* [EXERCISE PROMPT]: Gather each line in the entries that includes the string "width".

* [RECORDS FOR THE TASK]:
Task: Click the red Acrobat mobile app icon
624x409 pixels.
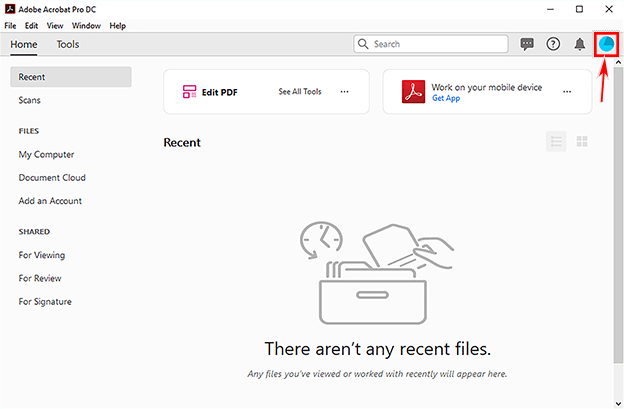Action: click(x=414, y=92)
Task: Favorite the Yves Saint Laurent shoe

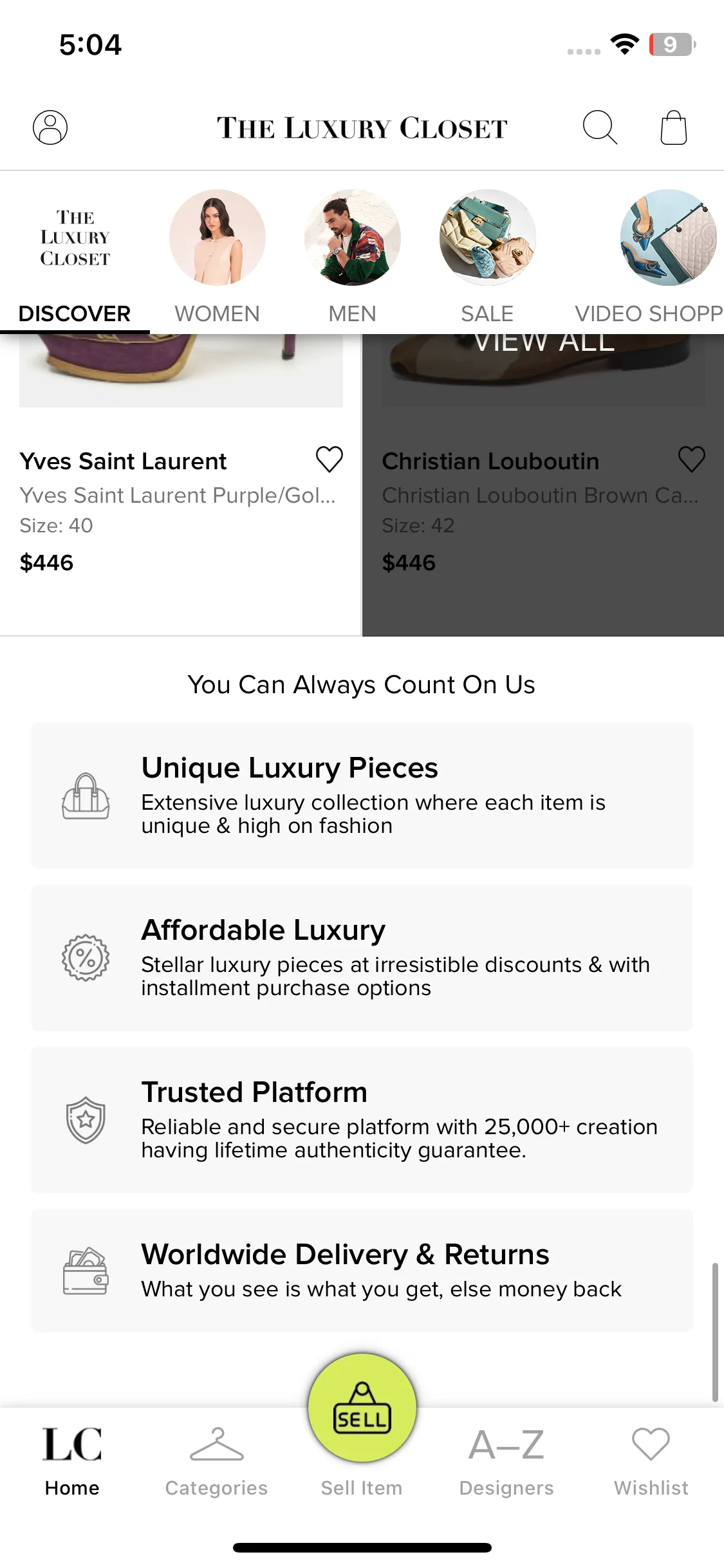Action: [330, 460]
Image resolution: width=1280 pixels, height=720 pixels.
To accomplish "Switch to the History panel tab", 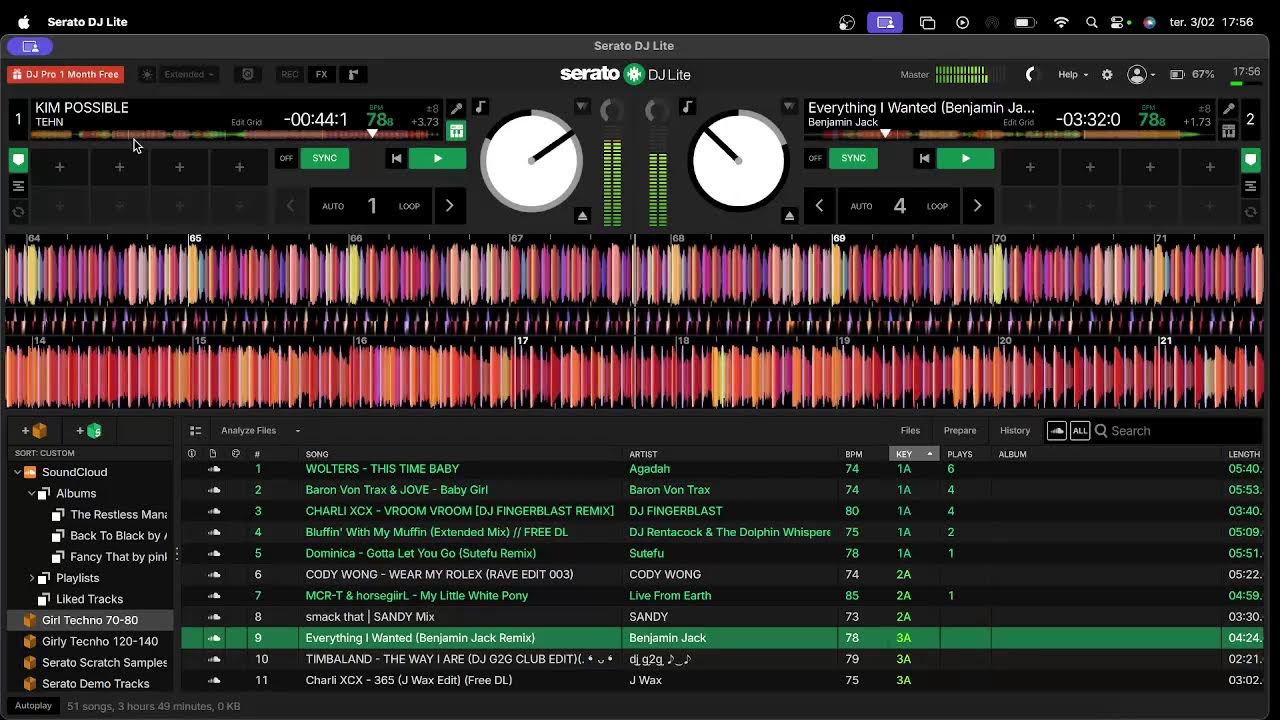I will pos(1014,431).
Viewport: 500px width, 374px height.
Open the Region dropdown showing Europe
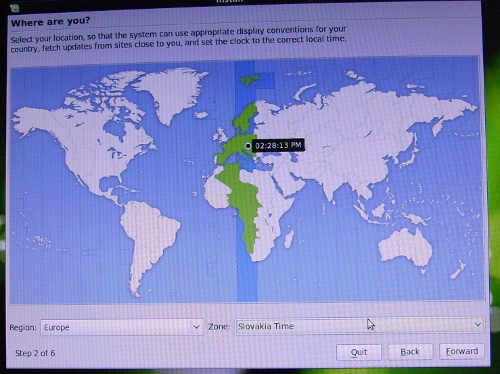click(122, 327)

* [SOLUTION BELOW]:
Image resolution: width=1280 pixels, height=720 pixels.
Viewport: 500px width, 374px height.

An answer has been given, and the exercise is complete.